Lipton’s style was memorably parodied. Most remember Will Ferrell skewering him as a pompous, simpering Francophile; in a sketch from HBO’s Mr. Show, David Cross took Lipton’s fawning even further, washing an actor’s feet and eventually shrinking himself to take a Fantastic Voyage-style journey into the man’s body.

But while the interviewer had great respect for his subjects, it was craft and ambition that truly took his interest — he approached Hollywood’s brightest in terms of where they currently stood, and where they wanted to go (and why). This, too, was instructive: You saw people who had “made it” searching themselves for the meaning of it all, wondering how they could still improve. Although there was applause for every iconic performance mentioned, these were far from puffball, promotional interviews; the actors discussed regrets, pain, struggle and mistakes. Lipton’s framing of a career allowed one to acknowledge life’s ongoingness, its vacillations, and the processes of creative effort.         

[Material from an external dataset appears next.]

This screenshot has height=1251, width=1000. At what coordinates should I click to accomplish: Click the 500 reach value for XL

That Lipton hosted his probing series for 22 seasons tells you how durable this format was, right down to the ever-surprising Proust Questionnaire, a set of 10 queries that concluded each episode, the last being: “If heaven exists, what would you like to hear God say when you arrive at the pearly gates?” Lipton was an atheist himself, so his dedication to that hypothetical was also a testament to his open intellect — one that was always curious rather than judgmental. A revelation mattered more than dogma. If he was easily satirized, it’s because he was so at ease within his idiosyncrasies, and absorbed by others’.

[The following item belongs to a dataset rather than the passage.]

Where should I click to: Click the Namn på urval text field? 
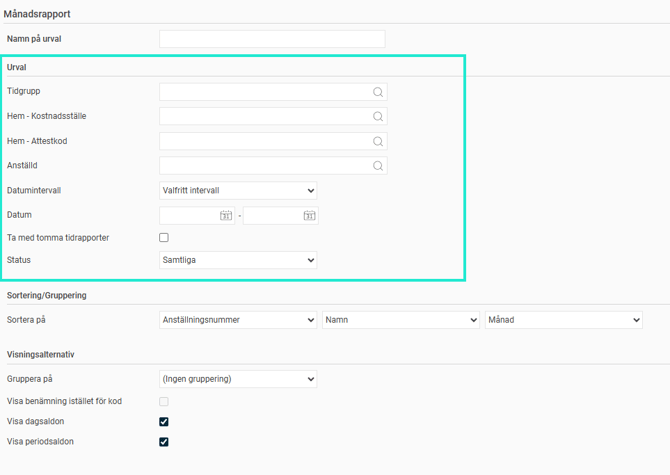point(272,39)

It was a style that finally ensured he could play nobody besides himself, in some fashion or other. The sitcom Arrested Development cast him as a prison warden with screenwriting dreams, the familiar L.A. archetype of a hanger-on leaning on every last connection to get his movie made (or at least a reading staged). You could see it as savage commentary on a guy who made his name by cozying up to famous people, but instead, with Lipton’s unfailing élan, Warden Gentles was a warm-hearted portrait of the eternal showbiz striver — someone with an artistic soul despite the reality of their 9-to-5.

By the time I was a few years out of college, my interest in acting had faded. The grind of auditions and a growing sense that I’d always be typecast as the asshole were equally dispiriting. Plus, it left me no time for the novel I wanted to finish. But my years spent on stage — which I could trace back to Lipton’s almost comical seriousness about the skill involved — impressed upon me that the life of an A-list actor isn’t mere luxury, far removed from the toil and tribulations of the underclass. It is still work, as sure as masculine-coded physical labor is work. It’s often punishing, and it tests your endurance, your personal limits.

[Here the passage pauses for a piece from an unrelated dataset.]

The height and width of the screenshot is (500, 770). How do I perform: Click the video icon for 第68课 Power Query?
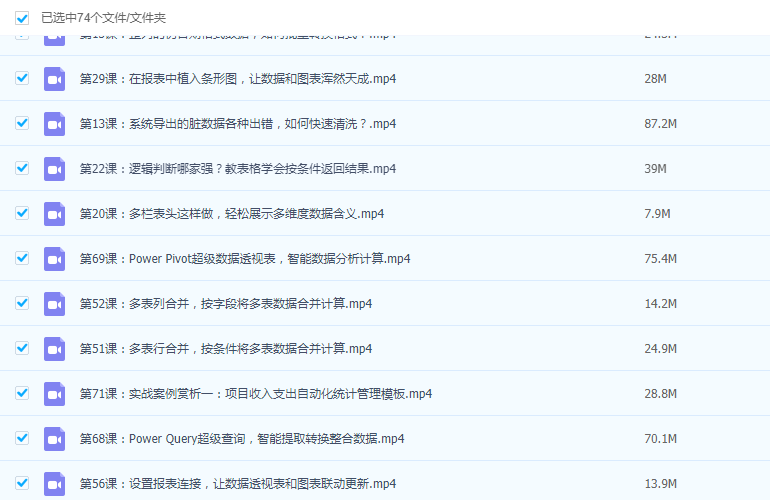(55, 438)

Lipton was a great sport in serving as caricature just for making that case, and I believe it was commitment to his own role that allowed him to be in on the joke. He knew that the hushed gravitas of his public persona was the flip side of the playfulness that makes for compelling drama and comedy alike. In that light, laughter was the greatest compliment — it meant that he’d welcomed you into his world.